Zhu, Xiaoyu, Fu, Mengxi, Xu, Chuanlon, Hossain, Md. Moinul, Khoo, Boo Cheong (2024) Volumetric reconstruction of flow particles through light field particle image velocimetry and deep neural network. Physics of Fluids, 36 (7). Article Number 073619. ISSN 1070-6631. E-ISSN 1089-7666. (doi:10.1063/5.0218516) (KAR id:106661)

Abstract

Tomographic reconstruction of three-dimensional (3D) tracer particle distributions through light field particle image velocimetry (LF-PIV) faces challenges in low reconstruction resolution owing to the elongation effect and extensive computational cost incurred by the iterative process. To resolve these challenges, this study proposes a deep neural network-based volumetric reconstruction approach to alleviate the reconstruction elongation and enhance the reconstruction efficiency. A tailored deep learning model (namely, LF-DNN) incorporating residual neural network architecture and a novel hybrid loss function is established to reconstruct the particle distributions through LF images. The parallax information of the flow field decoded from the raw LF data is leveraged as the input features of the network model. Comparative studies between the proposed method and the traditional tomographic reconstruction algorithms (multiplicative algebraic reconstruction technique, MART and pre-recognition MART, PR-MART) are performed through synthetic datasets. Experiments on a cylinder wake flow are further conducted to validate the performance of the proposed LF-DNN. The results indicate that the LF-DNN outperforms MART and PR-MART in terms of the reconstruction quality, mitigation of elongation effect, and noise resilience. The LF-DNN also improves the reconstruction efficiency which is 9.6 and 7.1 times higher than the MART and PR-MART, respectively. The relative error of the cylinder wake flow achieved by the LF-DNN is lower than the MART. It suggests that the LF-DNN can facilitate accurate volumetric particle reconstruction and hence the three-dimensional flow measurement by single camera-based LF-PIV.

## RAW DATA

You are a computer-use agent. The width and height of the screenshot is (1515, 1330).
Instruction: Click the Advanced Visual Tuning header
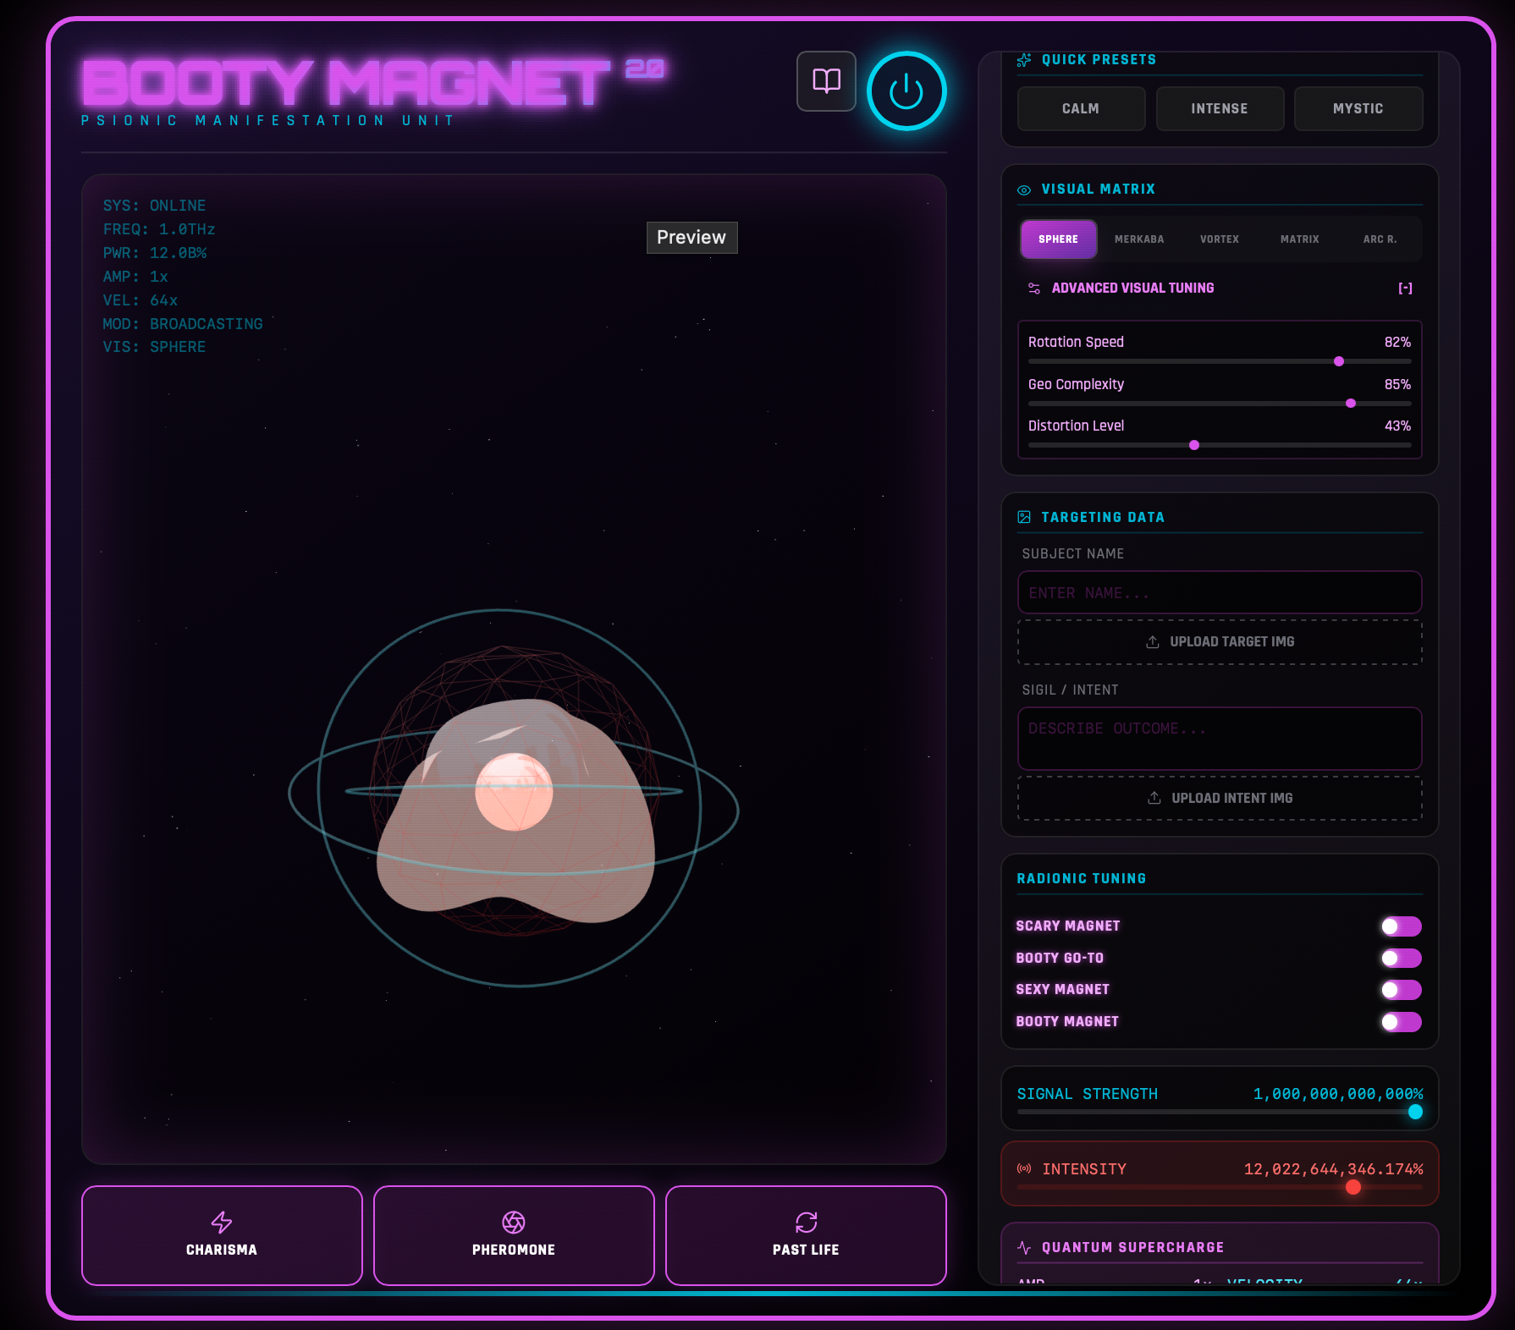[x=1132, y=289]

## PROBLEMS AND TASKS
A. Answer these questions about the light field reconstruction abstract, one line each:
(i) In which journal was the article published?
(ii) On what flow were the experiments conducted?
(iii) How many times higher is the reconstruction efficiency of the LF-DNN than that of PR-MART?
B. From the light field reconstruction abstract, reproduce the passage starting with "Zhu, Xiaoyu, Fu, Mengxi, Xu, Chuanlon, Hossain, Md." and going on through "(doi:10.1063/5.0218516) (KAR id:106661)".

## SOLUTION LIST
A.
(i) Physics of Fluids
(ii) A cylinder wake flow
(iii) 7.1 times

B.
Zhu, Xiaoyu, Fu, Mengxi, Xu, Chuanlon, Hossain, Md. Moinul, Khoo, Boo Cheong (2024) Volumetric reconstruction of flow particles through light field particle image velocimetry and deep neural network. Physics of Fluids, 36 (7). Article Number 073619. ISSN 1070-6631. E-ISSN 1089-7666. (doi:10.1063/5.0218516) (KAR id:106661)